_Collected data_.

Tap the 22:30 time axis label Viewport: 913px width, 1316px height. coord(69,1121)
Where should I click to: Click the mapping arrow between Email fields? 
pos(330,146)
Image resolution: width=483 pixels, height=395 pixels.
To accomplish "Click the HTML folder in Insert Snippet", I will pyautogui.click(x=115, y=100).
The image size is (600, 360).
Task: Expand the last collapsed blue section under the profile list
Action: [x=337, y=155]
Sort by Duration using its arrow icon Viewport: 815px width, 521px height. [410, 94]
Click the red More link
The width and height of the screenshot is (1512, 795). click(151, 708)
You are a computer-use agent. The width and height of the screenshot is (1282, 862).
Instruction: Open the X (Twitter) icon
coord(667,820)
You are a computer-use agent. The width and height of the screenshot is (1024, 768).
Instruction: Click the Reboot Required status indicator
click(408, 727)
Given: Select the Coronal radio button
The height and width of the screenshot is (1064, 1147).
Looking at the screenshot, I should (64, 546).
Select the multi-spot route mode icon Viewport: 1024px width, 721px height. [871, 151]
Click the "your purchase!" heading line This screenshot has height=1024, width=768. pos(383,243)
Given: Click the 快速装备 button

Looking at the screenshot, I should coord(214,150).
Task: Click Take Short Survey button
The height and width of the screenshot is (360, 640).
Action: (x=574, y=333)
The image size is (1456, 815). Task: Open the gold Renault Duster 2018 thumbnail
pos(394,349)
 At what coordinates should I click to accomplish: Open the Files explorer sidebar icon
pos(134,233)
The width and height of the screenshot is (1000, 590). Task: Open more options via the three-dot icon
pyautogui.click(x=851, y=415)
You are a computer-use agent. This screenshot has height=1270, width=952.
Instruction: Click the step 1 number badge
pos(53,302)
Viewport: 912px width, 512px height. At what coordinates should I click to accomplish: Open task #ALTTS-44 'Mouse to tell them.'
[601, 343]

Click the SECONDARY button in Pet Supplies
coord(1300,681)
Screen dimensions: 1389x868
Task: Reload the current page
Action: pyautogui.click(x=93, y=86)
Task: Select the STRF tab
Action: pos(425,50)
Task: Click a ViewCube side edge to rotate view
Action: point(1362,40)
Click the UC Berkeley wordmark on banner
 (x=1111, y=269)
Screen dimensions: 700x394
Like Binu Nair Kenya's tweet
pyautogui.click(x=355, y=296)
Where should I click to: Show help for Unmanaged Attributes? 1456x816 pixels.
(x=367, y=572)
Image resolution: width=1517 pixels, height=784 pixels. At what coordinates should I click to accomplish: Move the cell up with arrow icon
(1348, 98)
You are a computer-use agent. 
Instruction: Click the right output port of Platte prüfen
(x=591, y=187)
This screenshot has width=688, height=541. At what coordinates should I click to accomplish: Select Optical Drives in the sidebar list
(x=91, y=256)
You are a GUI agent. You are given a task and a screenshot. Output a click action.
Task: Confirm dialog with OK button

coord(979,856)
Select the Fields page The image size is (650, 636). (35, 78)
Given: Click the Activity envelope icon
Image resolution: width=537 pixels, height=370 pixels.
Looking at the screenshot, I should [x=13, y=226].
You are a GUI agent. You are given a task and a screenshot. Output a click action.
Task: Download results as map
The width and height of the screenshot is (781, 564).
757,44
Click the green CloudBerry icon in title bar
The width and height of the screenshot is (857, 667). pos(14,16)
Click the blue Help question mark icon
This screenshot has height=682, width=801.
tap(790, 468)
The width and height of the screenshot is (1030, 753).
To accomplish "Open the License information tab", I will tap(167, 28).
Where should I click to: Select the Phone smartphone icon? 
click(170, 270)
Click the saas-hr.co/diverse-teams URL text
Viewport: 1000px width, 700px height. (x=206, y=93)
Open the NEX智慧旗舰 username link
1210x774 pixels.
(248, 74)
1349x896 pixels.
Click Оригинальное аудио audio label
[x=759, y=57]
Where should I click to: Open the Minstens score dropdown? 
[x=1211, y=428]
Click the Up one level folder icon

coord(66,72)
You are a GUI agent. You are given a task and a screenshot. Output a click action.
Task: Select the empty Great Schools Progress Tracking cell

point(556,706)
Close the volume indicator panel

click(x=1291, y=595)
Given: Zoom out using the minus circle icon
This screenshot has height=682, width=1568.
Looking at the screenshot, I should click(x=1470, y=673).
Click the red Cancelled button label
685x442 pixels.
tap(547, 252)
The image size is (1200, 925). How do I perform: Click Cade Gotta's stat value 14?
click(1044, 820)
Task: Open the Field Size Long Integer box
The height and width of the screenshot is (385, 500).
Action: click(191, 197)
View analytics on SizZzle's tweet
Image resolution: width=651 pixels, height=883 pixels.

_Your task_.
Can you give the lines from the one with "Click the red More link" to the one with "Looking at the screenshot, I should (64, 546)." again, with "Instruction" renamed to "Command" and everything else unchanged?

_Task result_.
Click the red More link
The width and height of the screenshot is (1512, 795). click(151, 708)
You are a computer-use agent. The width and height of the screenshot is (1282, 862).
Command: Open the X (Twitter) icon
coord(667,820)
You are a computer-use agent. The width and height of the screenshot is (1024, 768).
Command: Click the Reboot Required status indicator
click(408, 727)
Given: Select the Coronal radio button
The height and width of the screenshot is (1064, 1147).
Looking at the screenshot, I should (64, 546).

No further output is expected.